Explore AI speech
In this exercise, you’ll interact with a generative AI model using speech. The goal of this exercise is to explore speech-to-text (STT) and text-to-speech (TTS) functionality with a generative AI model.
This exercise should take approximately 15 minutes to complete.
Open the Speech Playground app
Let’s start by chatting with a generative AI model. In this exercise, we’ll use a browser-based application to chat with the Microsoft Phi 3 Mini model; a small language model that is useful for general chat solutions in low bandwidth scenarios. The app also uses Web Speech APIs for speech recognition and synthesis.
Note: The model will run in your browser, on your local computer.
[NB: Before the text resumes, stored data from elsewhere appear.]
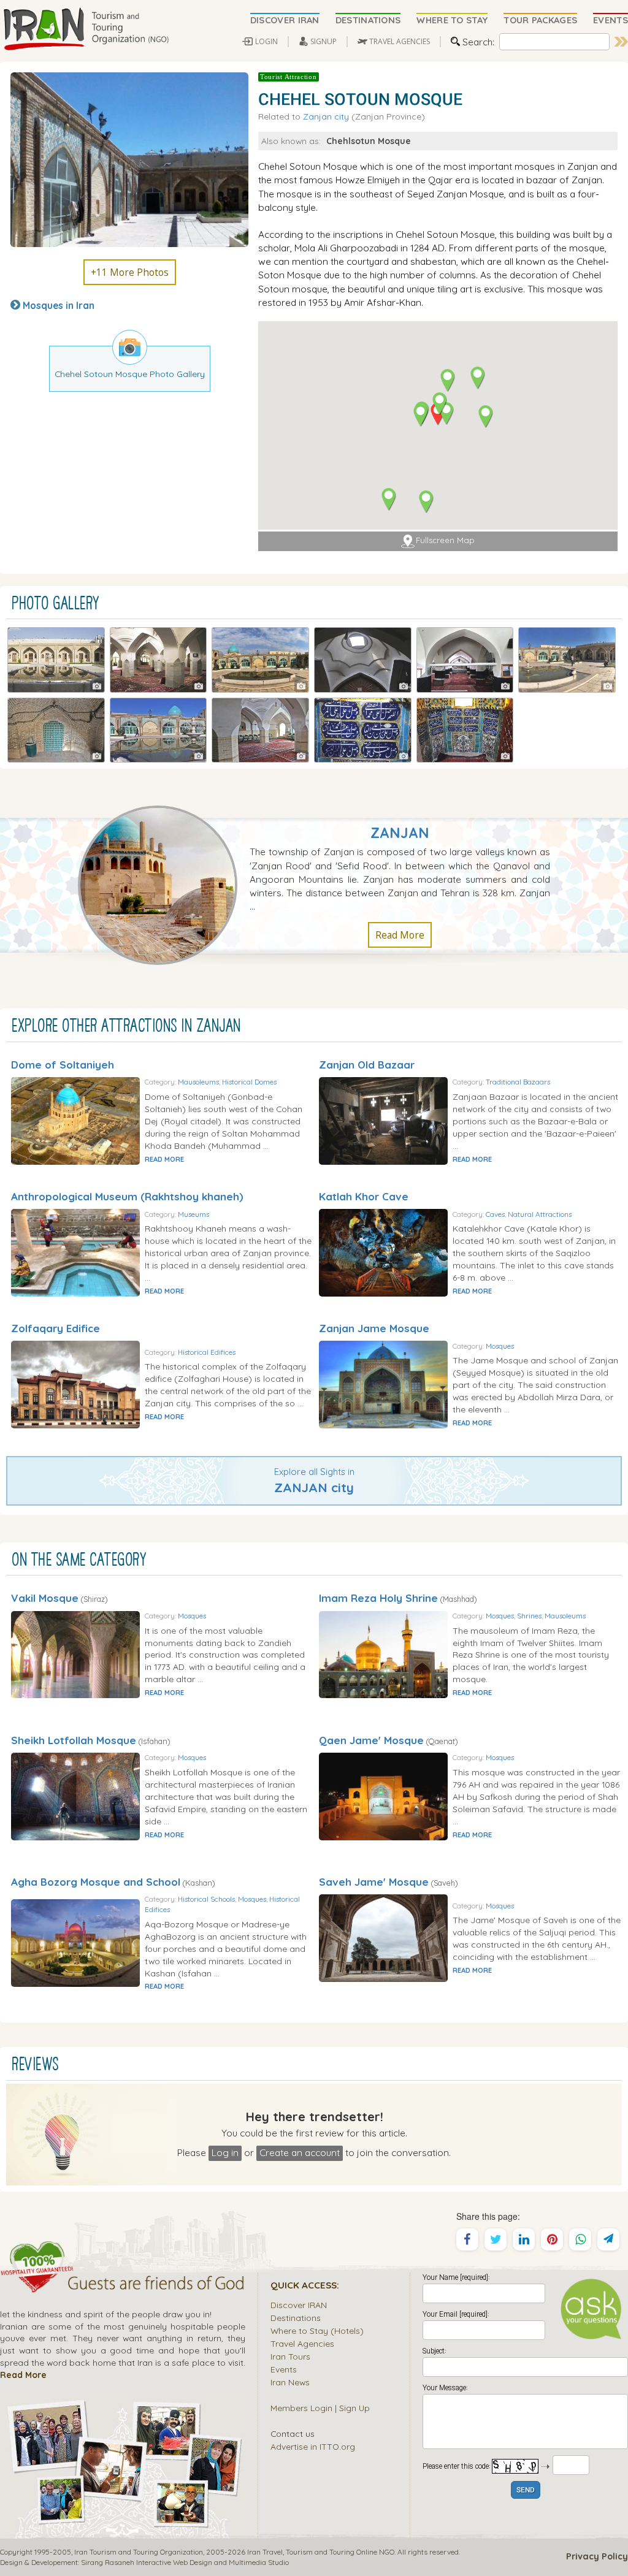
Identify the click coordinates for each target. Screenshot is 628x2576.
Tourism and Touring (320, 2551)
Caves (495, 1214)
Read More (399, 935)
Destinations (295, 2317)
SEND (525, 2490)
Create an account (299, 2152)
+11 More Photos (130, 272)
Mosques (500, 1346)
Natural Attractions (540, 1214)
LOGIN (266, 41)
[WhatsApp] (580, 2239)
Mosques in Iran (58, 305)
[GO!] (621, 41)
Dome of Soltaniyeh (62, 1064)
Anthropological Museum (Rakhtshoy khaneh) (127, 1196)
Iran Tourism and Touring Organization (138, 2551)
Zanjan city (326, 116)
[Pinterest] (552, 2239)
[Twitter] (495, 2239)
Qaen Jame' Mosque (371, 1740)
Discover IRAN (298, 2305)
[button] (477, 378)
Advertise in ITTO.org (312, 2446)
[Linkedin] (524, 2239)
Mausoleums (198, 1081)
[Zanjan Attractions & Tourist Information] (164, 884)
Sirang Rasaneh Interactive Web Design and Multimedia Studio (185, 2562)
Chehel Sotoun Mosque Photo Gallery (130, 373)
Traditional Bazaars (518, 1081)
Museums (193, 1214)
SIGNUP (323, 41)
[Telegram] (608, 2239)
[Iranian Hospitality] (122, 2285)
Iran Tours (290, 2356)
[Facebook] (467, 2239)
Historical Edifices (207, 1352)
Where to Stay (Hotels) (317, 2330)
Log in (225, 2152)
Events (283, 2369)
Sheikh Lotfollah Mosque (73, 1740)
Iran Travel (265, 2551)
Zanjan (399, 833)
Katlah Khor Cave (363, 1196)
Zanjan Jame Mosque (374, 1328)
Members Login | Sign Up (320, 2408)
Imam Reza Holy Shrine (378, 1597)
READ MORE (164, 1159)
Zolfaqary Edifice (55, 1328)
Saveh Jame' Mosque (374, 1881)
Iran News (290, 2382)
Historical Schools (206, 1898)
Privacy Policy (597, 2556)
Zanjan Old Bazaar (367, 1064)
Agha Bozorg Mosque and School (95, 1881)
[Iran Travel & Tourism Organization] (86, 29)
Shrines (529, 1615)
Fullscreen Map (445, 540)
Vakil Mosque (44, 1597)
Performance may vary depending on the available memory in your computer and your network bandwidth to download the model. If WebLLM models are not supported in your browser, a fallback mode with reduced functionality will be enabled. After opening the app, use the ? (About this app) icon in the chat area to find out more.
- In a web browser, open the Speech Playground at
https://aka.ms/speech-playground. -
Wait for the model to download and initialize.
Tip: The first time you open the app, it may take a few minutes for the model to download. Subsequent downloads will be faster. If your browser or operating system does not support WebLLM models, the fallback “None” model will be selected and responses will be generated by queries to Wikipedia.
-
View the Speech Playground app, which should look like this:

Select a voice
Text-to-speech solutions use voices to control the cadence, pronunciation, timbre, and other aspects of generated speech. The available voices depend on your browser and operating system, and can include local voices installed in the operating system as well as online voices available for your browser.
Note: If no voices are available in your browser, the app will generate text responses only.
- In the configuration pane on the left, view the voices in the Voice drop-down list.
-
Select any of the available voices, and use the Preview selected voice (▷) button to hear a sample of the voice.
Note: Online voices are downloaded on-demand, which may take a few seconds. The app verifies that they are loaded successfully, and displays an error if not.
- When you have selected the voice you want to use, use the Apply changes button to activate it.
Use speech to interact with the model
The app supports both speech recognition and speech synthesis, enabling you to have a voice-based conversation with the model.
-
In the Chat pane, use the Start button to start a conversation with the model. If prompted, allow access to the system microphone.
-
When the app status is Listening…, say something like “How does speech recognition work?” and wait for a response.
Tip: If an error occurs or the app can’t detect any speech input, you will be prompted to enter the prompt as text.
-
Verify that the app status changes to Processing…. The app will process the spoken input, using speech-to-text to convert your speech to text and submit it to the model as a prompt.
Tip: Processing speech and retrieving a response from the model may take some time in this browser-based sample app. Be patient!
-
When the status changes to Speaking…, the app uses text-to-speech to vocalize the response from the model. When it’s finished, the original prompt and the response will be shown as text.

Tip: If no voices are available in your browser, only the text reponse will be shown.
-
To continue the conversation, use the Start button to submit a second spoken prompt, such as “How does speech synthesis work?”, and review the response.
Summary
In this exercise, you explored the use of speech-to-text and text-to-speech with a generative AI model in a simple playground app.
The app used in this lab is based on a simplified version of Azure Speech in Foundry tools; and more specifically on the playground for Azure Speech Voice Live; a service used to build real-time voice-based agents. While the app in this lab is limited to “single-turn” spoken interactions, the Azure Speech Voice Live capabilities in Microsoft Foundry include multi-turn real-time conversations with support for interruptions and background noise suppression.